Exercising Humility is NOT for the Weak

When I first became an instructor I dedicated myself to being THE BEST. I worked 7 days a week, taught over 30 classes and did each class full-out.  In addition, I trained for triathlons, endurance races, yoga, martial arts and anything that tickled my fancy. Easily bored, always wanting MORE, I had a complete inability to be still, enjoy silence or respect my limitations.

Eventually I got hurt. Now you’d think I’d slow down but no. I would just switch my routine until that particular wound healed. No rest for this warrior. I conditioned myself to ignore my aches and pains. I wielded my ego like a sword and the two edges were always being sharpened on flesh and bone, my flesh, my bones.

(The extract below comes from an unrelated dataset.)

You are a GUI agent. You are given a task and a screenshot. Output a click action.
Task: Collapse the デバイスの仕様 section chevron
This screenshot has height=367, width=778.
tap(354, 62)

Only as I grew more tired, the injuries mounted, was I willing to accept that I wasn’t really trying to be the best. I was hoping to be seen as the best by others. I had married all my insecurities and turned them into my strengths. I was seeking approval. I wasn’t ready to stop beating myself up or to accept that, in reality, there was always a sinking feeling that I was “not good enough.”

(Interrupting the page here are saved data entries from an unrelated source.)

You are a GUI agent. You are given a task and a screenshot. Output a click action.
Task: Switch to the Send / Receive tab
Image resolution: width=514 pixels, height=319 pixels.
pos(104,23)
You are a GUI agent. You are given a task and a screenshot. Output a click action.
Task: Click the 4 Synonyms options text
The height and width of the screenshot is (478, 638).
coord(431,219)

Feeling “good enough” about myself and maintaining athletic perfection became an obsession. I’d see a picture of myself with 6% body fat and wonder what would I need to do to be at 4%. Wouldn’t life be better if I were even leaner? I had to own my truth and eat a big slice of humble pie. This is why aging is not for wimps.

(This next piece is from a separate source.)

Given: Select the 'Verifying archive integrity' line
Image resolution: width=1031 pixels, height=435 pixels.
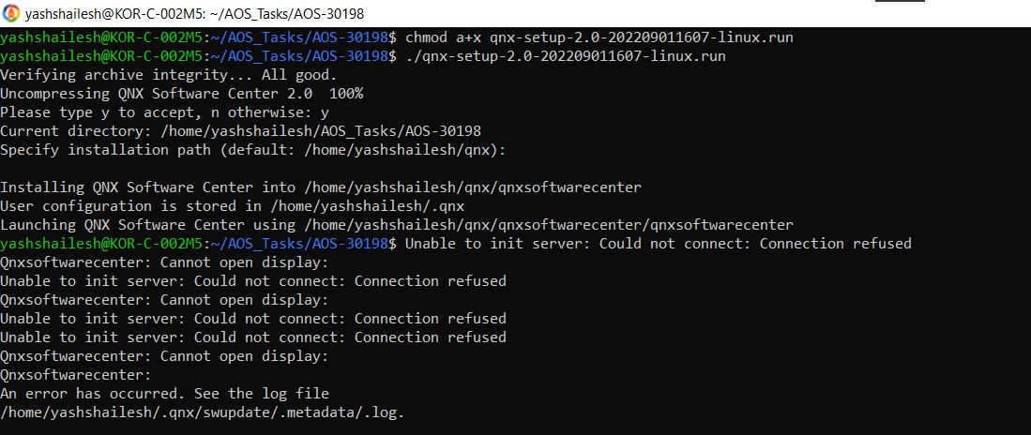Looking at the screenshot, I should [x=167, y=75].
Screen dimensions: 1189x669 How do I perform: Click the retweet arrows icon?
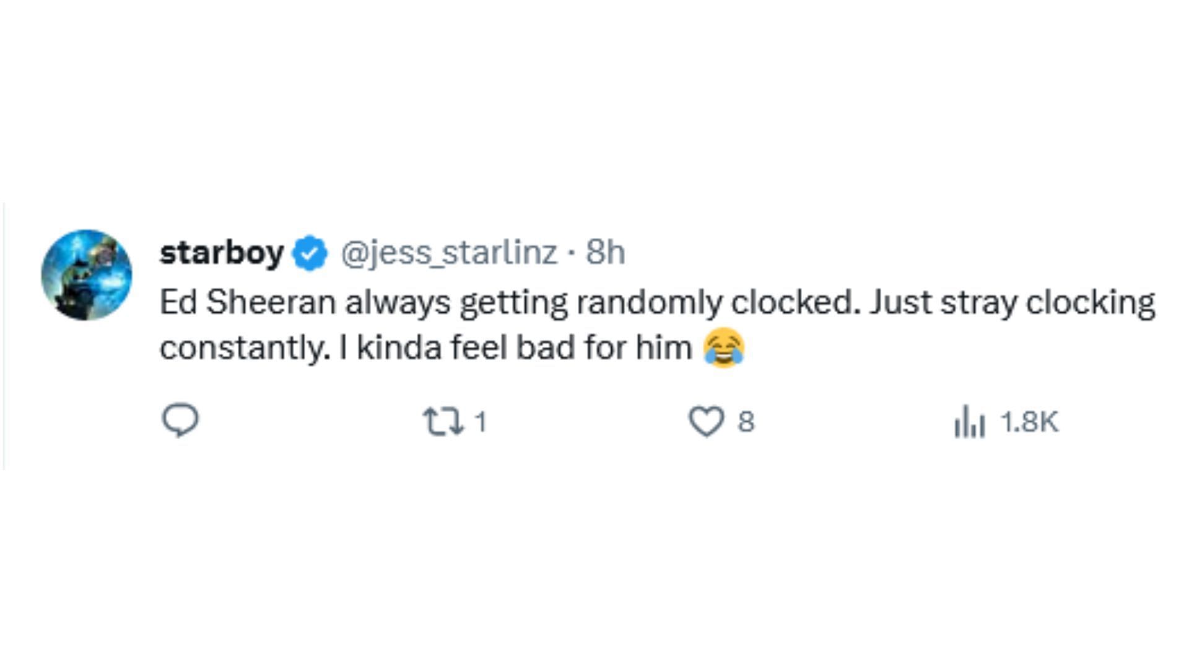coord(443,421)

Today I own the maturity to approach exercise with a Beginner’s Mind. In fact, the work now is infinitely more challenging. I am stronger mentally and physically though admittedly not as fast. I no longer view things in black-and-white terms nor am I seeking the adulation of strangers. This is the philosophical foundation and the meaning of EXERCISE CONSCIOUSLY.

Practicing humility is a process. You have to strip away old habits to make room for new behavior. You need to keep yourself present and have tools to bring you back to the present moment when you are triggered. Now I allow myself the freedom to fail but not too much freedom.